## TASK TO CARRY OUT:
Print exactly the lines below between the line holding "Screen dimensions: 688x524" and the line holding "You are a GUI", inclusive, and nothing more.

## Saved data entries:
[Start of section]

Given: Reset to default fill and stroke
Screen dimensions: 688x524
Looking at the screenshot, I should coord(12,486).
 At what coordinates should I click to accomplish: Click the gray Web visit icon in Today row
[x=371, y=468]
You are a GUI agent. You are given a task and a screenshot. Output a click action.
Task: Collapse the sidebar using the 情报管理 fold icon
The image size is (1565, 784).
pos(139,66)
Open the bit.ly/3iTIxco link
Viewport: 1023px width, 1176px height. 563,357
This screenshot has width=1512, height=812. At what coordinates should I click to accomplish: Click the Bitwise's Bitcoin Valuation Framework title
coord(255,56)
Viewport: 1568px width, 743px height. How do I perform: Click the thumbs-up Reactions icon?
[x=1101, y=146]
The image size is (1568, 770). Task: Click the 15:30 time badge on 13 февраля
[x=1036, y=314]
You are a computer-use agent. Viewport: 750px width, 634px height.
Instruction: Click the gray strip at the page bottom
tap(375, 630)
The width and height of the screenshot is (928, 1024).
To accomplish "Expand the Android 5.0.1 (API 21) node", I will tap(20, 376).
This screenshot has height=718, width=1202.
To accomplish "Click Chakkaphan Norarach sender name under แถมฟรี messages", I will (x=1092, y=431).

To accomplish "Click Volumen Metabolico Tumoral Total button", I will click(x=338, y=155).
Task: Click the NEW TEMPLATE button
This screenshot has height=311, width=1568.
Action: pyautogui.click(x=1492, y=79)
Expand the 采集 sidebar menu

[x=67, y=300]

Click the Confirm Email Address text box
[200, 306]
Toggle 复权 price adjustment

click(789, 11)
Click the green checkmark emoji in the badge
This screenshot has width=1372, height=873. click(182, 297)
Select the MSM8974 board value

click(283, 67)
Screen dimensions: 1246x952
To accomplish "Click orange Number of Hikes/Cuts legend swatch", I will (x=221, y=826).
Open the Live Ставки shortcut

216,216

[End of section]

## WRITTEN ANSWER:
Screen dimensions: 688x524
Looking at the screenshot, I should coord(12,486).
 At what coordinates should I click to accomplish: Click the gray Web visit icon in Today row
[x=371, y=468]
You are a GUI agent. You are given a task and a screenshot. Output a click action.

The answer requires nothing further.